Okaka non è una macchina da gol, lo dicono i numeri, ma la sua situazione è molto simile a quella di Llorente alla Juve: si tratta di centravanti che segnano poco ma che fanno segnare molto. Il lavoro tattico del centravanti doriano è preziosissimo perché tiene palla, fa salire la squadra, apre gli spazi, si porta dietro più di un uomo. Certo, se facesse più gol sarebbe meglio, ma davvero questo ragazzo merita di finire nel dimenticatoio così improvvisamente? Possono gli arrivi di Muriel ed Eto’o accantonare definitivamente Okaka? E, soprattutto, se i due colpi dovessero andare a segno e se, come pare, Bergessio dovesse restare a Genova, quale sarà il suo destino? Panchina fissa o cessione?
Rispetto alla seconda ipotesi, l’interesse del Milan sembra essere definitivamente tramontato e ora come ora mancano pretendenti per lui. Situazione, dunque, paradossale per uno che qualche settimana fa riceveva attestati di stima e fiducia da chiunque, anche dal presidente Ferrero, che lo aveva affettuosamente ribattezzato “Okakone mio“. Ma non c’è proprio modo di aspettarlo e coniugare l’impiego dei nuovi acquisti (ammesso che la condizione di Muriel sia effettivamente accettabile) con la sua presenza in campo?

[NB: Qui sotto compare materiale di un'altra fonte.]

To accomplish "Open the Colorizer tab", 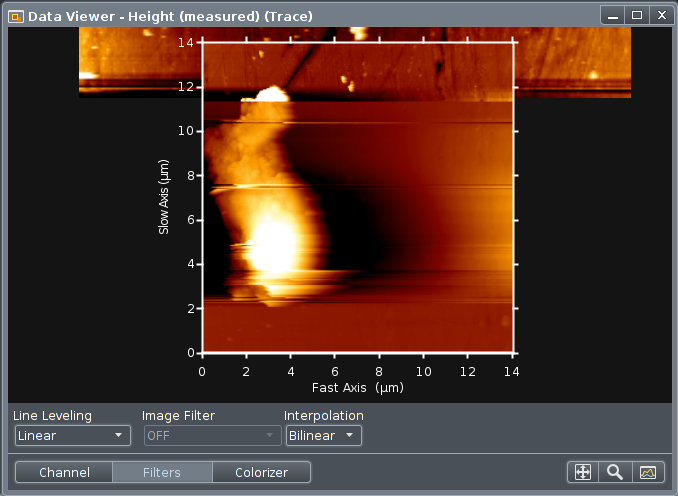I will (261, 472).
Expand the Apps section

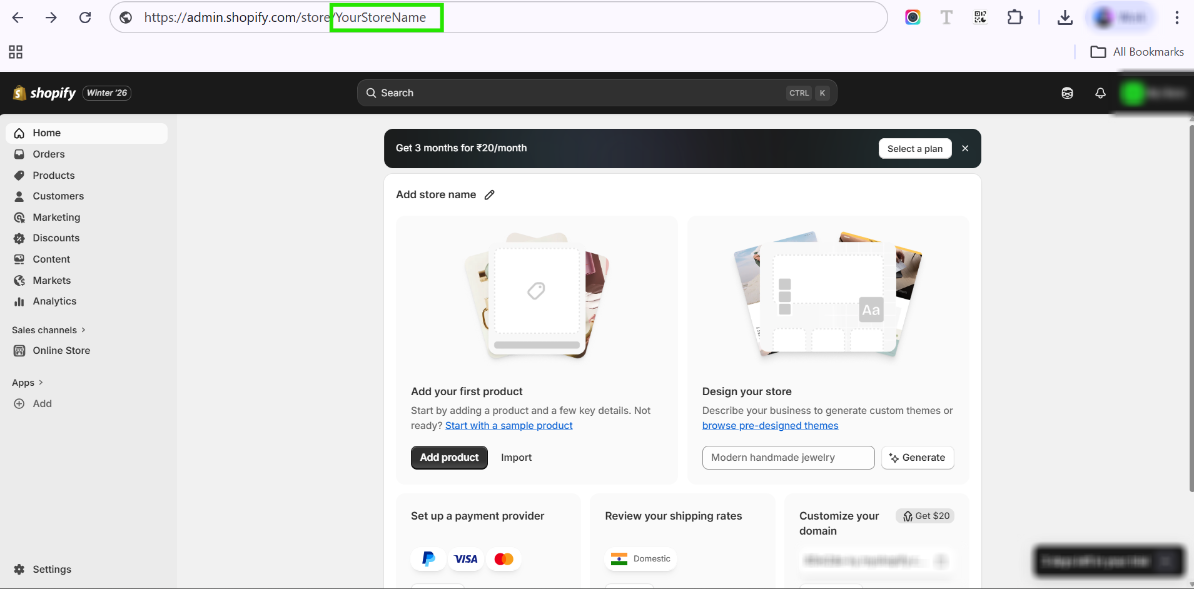[x=27, y=383]
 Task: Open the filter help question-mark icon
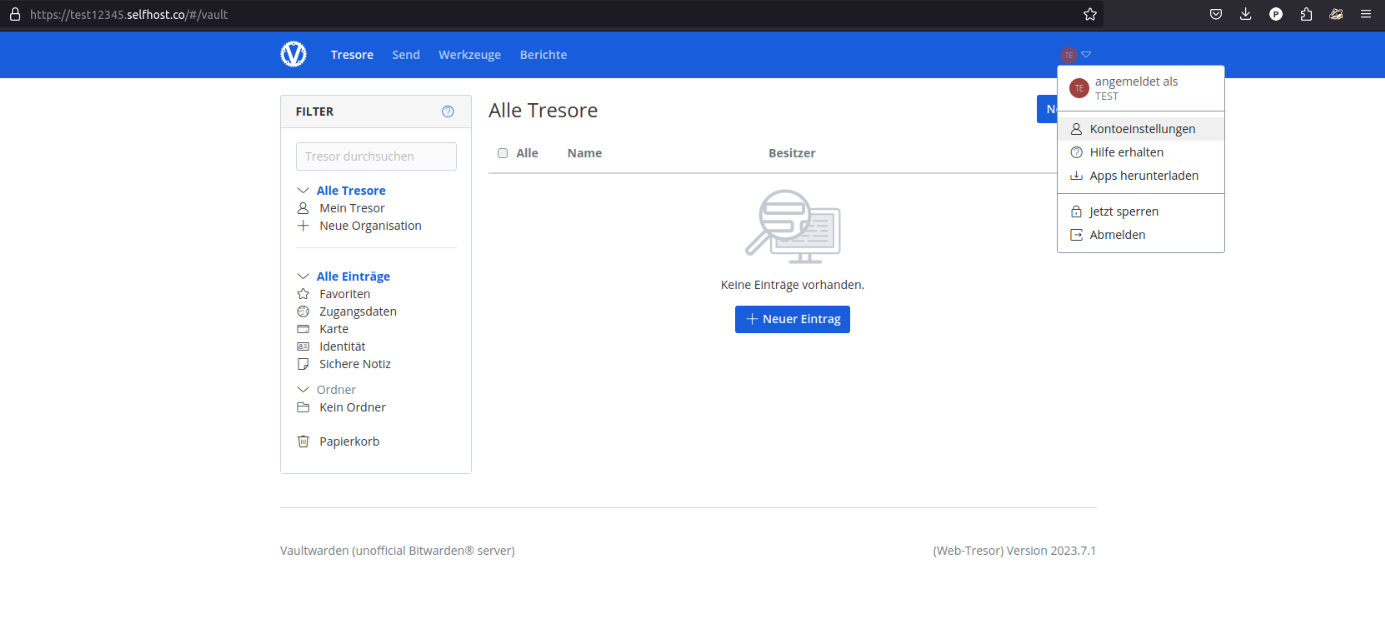[x=448, y=112]
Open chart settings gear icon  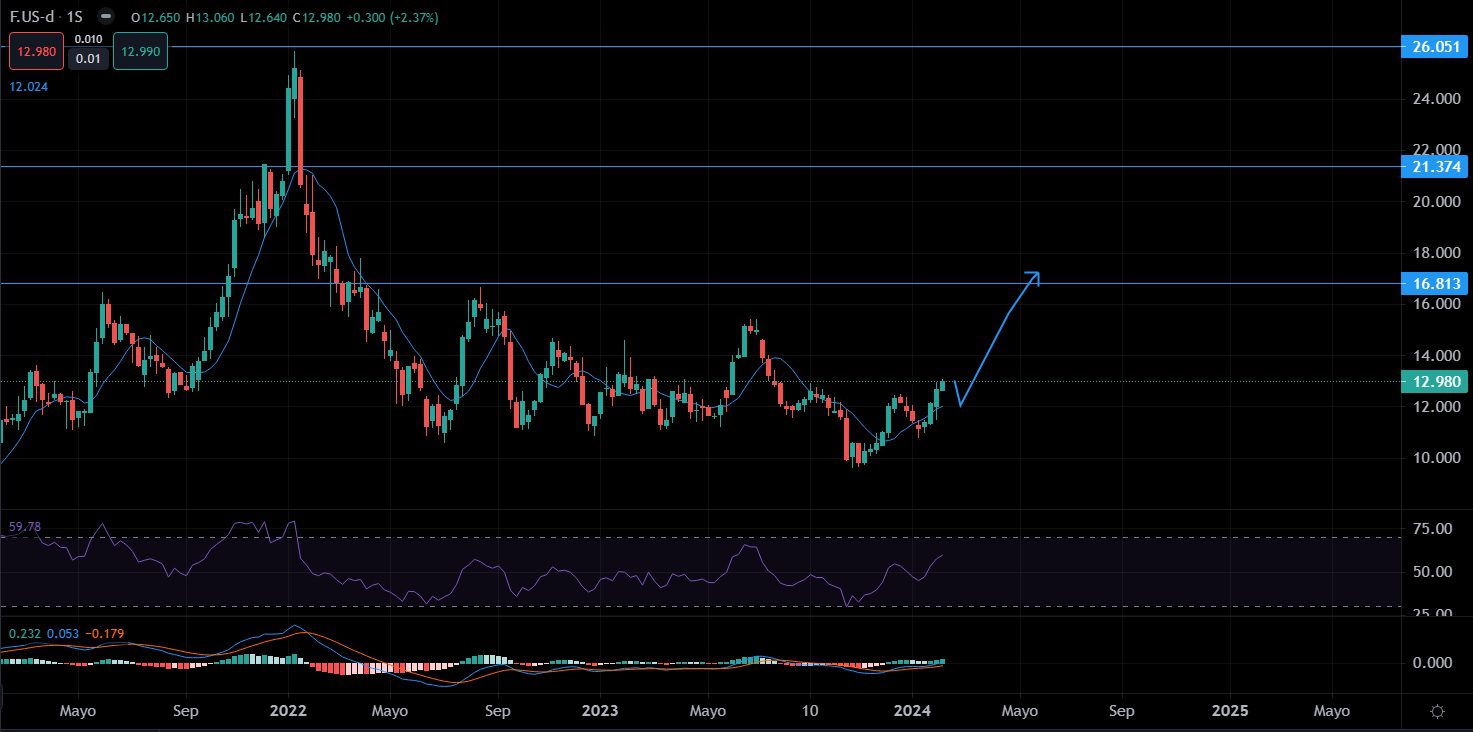[x=1437, y=712]
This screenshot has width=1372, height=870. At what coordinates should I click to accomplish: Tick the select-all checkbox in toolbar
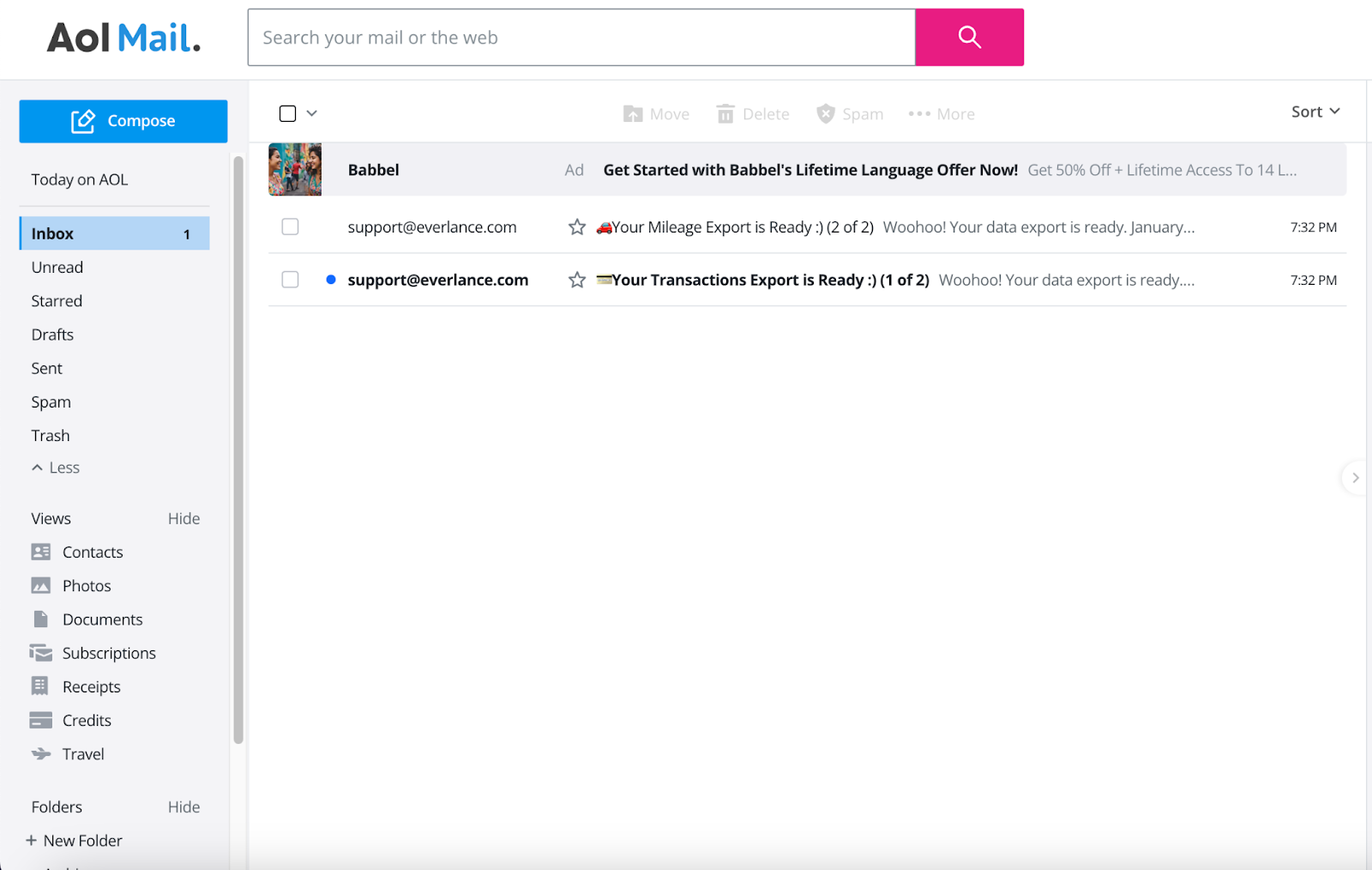(x=288, y=113)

Lo ribadiamo sempre: i giudizi dei tecnici sono sacri e inviolabili, ma dall’esterno la sensazione è che questo piccolo “caso” possa essere gestito meglio. Si era fatto un accenno a Fernando Llorente, un altro centravanti che non segna molto ma che è quasi intoccabile. Con lui Allegri, e l’ambiente bianconero ragionano con la testa. A Genova va assolutamente evitato il rischio di farsi prendere dalla frenesia del mercato e iniziare a ragionare con la pancia.